** START OF Provided material **

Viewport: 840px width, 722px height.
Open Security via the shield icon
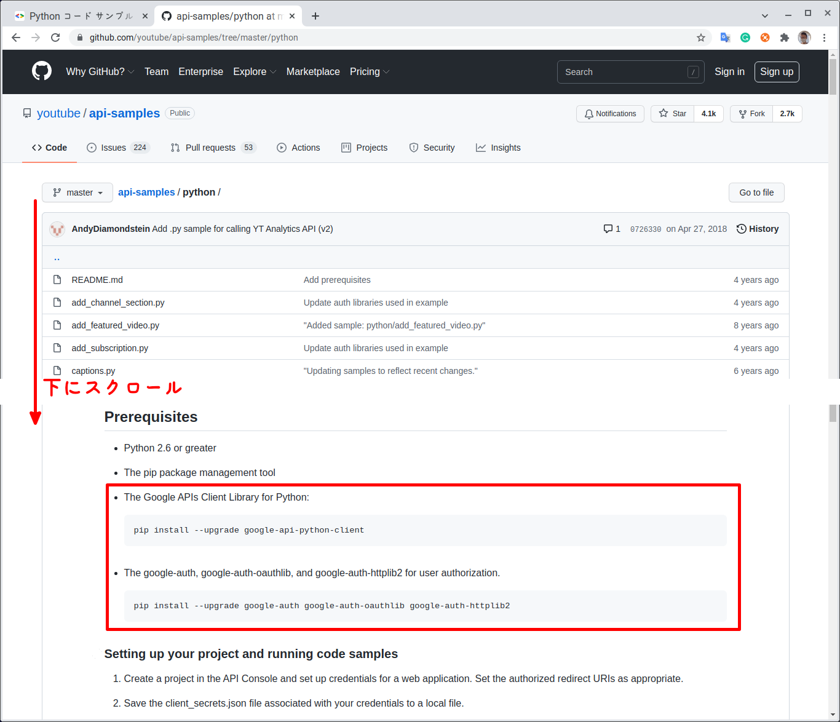click(413, 148)
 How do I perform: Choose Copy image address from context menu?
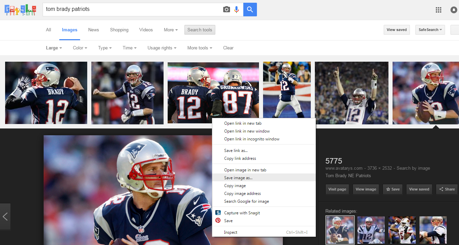coord(242,194)
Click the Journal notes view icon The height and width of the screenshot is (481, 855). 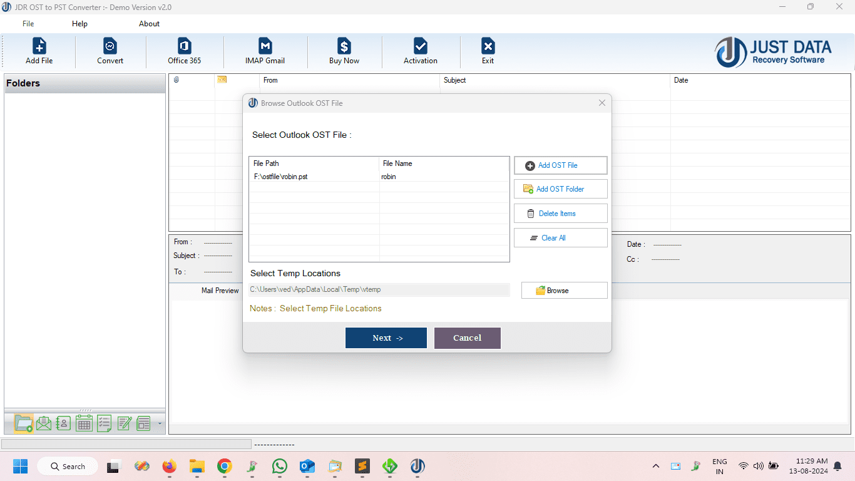(124, 423)
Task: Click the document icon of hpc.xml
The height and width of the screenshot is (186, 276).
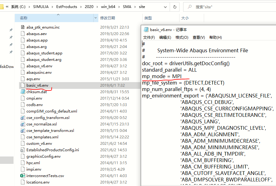Action: pyautogui.click(x=22, y=163)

** END OF Provided material **

Could you recast everything from the line that contains "Task: Click the document icon of hpc.xml" down to the end of the entries as a Markdown table with the columns Row and Line, giving each line a row number, skipping blank lines, and leaving out the pictures?

| Row | Line |
|---|---|
| 1 | Task: Click the document icon of hpc.xml |
| 2 | The height and width of the screenshot is (186, 276). |
| 3 | Action: pyautogui.click(x=22, y=163) |